LassoModel=Lasso(alpha=100).fit(X_train, Y_train)                 # Lasso model with alpha =100
print("R2 score for lasso model",LassoModel.score(X_test,Y_test))
nozl=np.sum(LassoModel.coef_!=0)
print("The number of non zero coeficient in lasso model are",nozl)

Lassolowalpha=Lasso(alpha=0.001).fit(X_train, Y_train)          # Lasso model with alpha =0.001
print("R2 score for low alpha lasso model",Lassolowalpha.score(X_test,Y_test))
nozl1=np.sum(Lassolowalpha.coef_!=0)
print("The number of non zero coeficient in low alpha lasso model are",nozl1)

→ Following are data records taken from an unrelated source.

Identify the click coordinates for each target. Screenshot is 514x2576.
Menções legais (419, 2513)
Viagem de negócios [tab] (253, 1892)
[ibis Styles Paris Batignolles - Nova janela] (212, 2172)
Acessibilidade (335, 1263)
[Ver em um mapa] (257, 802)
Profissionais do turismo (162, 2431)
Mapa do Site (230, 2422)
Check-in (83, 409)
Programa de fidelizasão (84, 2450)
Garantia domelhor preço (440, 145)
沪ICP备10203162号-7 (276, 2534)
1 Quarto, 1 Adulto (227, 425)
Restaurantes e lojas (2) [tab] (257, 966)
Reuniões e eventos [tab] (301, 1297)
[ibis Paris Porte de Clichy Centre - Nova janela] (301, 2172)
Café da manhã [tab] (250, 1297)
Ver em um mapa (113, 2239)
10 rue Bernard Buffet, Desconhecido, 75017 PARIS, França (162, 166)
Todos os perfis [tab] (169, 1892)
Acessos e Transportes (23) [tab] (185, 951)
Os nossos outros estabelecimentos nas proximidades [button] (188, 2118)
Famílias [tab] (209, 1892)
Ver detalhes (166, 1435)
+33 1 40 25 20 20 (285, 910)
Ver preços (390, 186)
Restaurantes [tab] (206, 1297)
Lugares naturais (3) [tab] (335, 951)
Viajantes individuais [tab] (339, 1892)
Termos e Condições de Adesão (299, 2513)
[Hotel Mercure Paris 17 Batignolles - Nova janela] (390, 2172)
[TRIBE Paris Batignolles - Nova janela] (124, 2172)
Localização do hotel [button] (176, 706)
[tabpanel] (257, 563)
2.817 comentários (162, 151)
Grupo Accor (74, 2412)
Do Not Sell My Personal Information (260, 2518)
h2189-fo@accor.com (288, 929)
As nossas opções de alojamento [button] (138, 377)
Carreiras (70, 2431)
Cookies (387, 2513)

R2 score for ridge model 0.6916568212105104
The number of non zero coeficient in Ridge model are 13
R2 score for lasso model 0.2247796373828993
The number of non zero coeficient in lasso model are 2
R2 score for low alpha lasso model 0.7241866900918309
The number of non zero coeficient in low alpha lasso model are 13
R2 score for lasso2 model 0.7245555583182401
The number of non zero coeficient in Ridge model are 13


### D) Comment on your result. In this problem, do all feature seem important in making predictions?


In [None]:
# For the lasso model, high value of alpha(100) leads to model which only has 2 non zero coefficients while a really low
# value of alpha(0.001) leads to a model which has 13 non zero coefficients. The better R2 score(0.72 vs 0.22) for low aplha model 
# suggests that atleast more than 2 features are required to make the predication. The value of non zero coefficents depends 
# on alpha and whether the R2 score peaked with alpha=0.001 cant be said with complete certainity.Also features vary in
# scale and making a model without feature scaling will have shortcomings. Though the R2 score from the low aplha lasso
# model makes it seem like that all features are important in making predictions.